For the next year, Morton began the scramble of his life. He mortgaged his remaining properties and took out ultra-short term loans, according to lawsuits filed from several of his lenders.

Morton mortgaged his personal East Hampton home for $5 million in March 2025. Four months later, he took out nearly $4 million in bridge capital from U.S. Strategic Capital, collateralized by his own home and by one of the residential homes he still hasn’t sold, the one at 126 Long Lane. He also got $300,000 from Simply Funding, a cash advance firm which he quickly stopped making required payments on. Contractors at Long Lane are also owed $300,000, according to mechanic’s liens filed on the property in the last year. 

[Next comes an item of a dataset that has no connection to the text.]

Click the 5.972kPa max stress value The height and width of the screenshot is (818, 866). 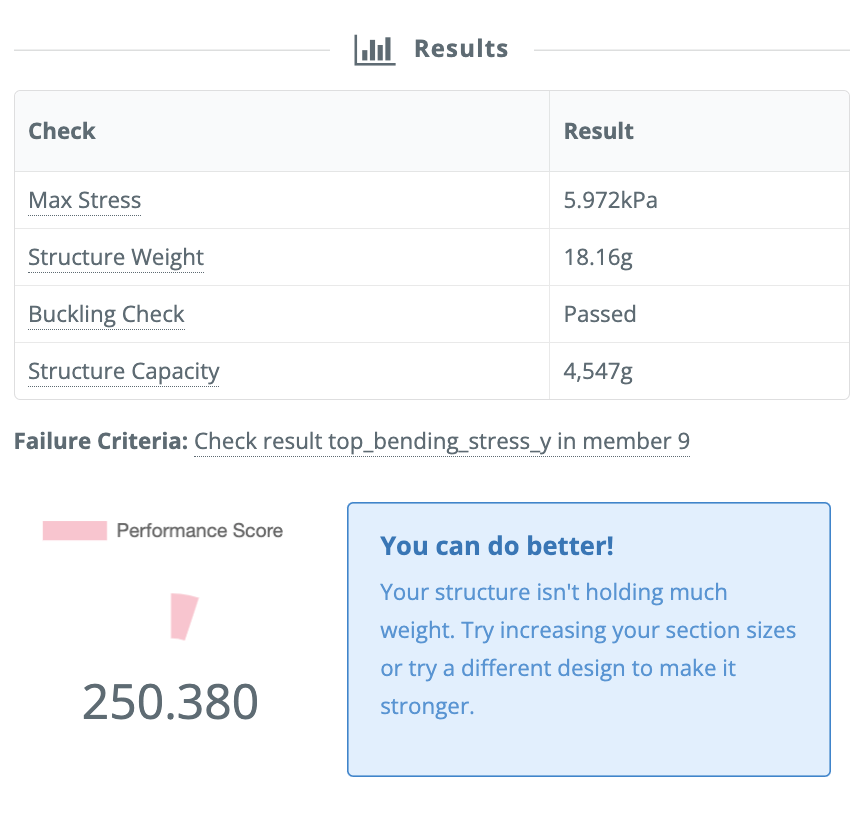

In November, he allegedly defaulted on his loan from U.S.S.C. and the original $3.8 million construction loan from Temple View Capital he had taken out for Long Lane, according to lawsuits from both lenders. In December, he allegedly defaulted on the mortgage on his personal home, per another lawsuit filed by his lender, JPMorgan Chase. Morton says the defaults are in the process of being remedied.

Two months later, the MW Group, investors in the Sag Harbor retail corner, filed an $850,000 collateral mortgage on the same residence. 

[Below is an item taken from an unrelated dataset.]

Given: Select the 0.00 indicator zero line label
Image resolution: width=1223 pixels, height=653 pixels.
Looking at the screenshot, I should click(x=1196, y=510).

In May, a court ruled that Simply Funding had the right to Morton’s ownership interests in eight different entities. It’s not clear how valuable those are, as Morton’s creditors continue to battle over his portfolio’s scraps. “Simply Funding, as part of a collection strategy, took ownership of closed special purpose entity companies that are irrelevant to any day to day operations,” Morton stated in an email. “This collection activity has stopped as this loan is being paid as agreed.”

The sale of 825 Old Sag Harbor finally closed in February, according to property records.

Even before the closing, Morton began to fundraise for three new projects, according to investor documents shared with TRD

In October, he closed on one, an East Hampton lot, for $3 million. 

The documents project a 60 percent return.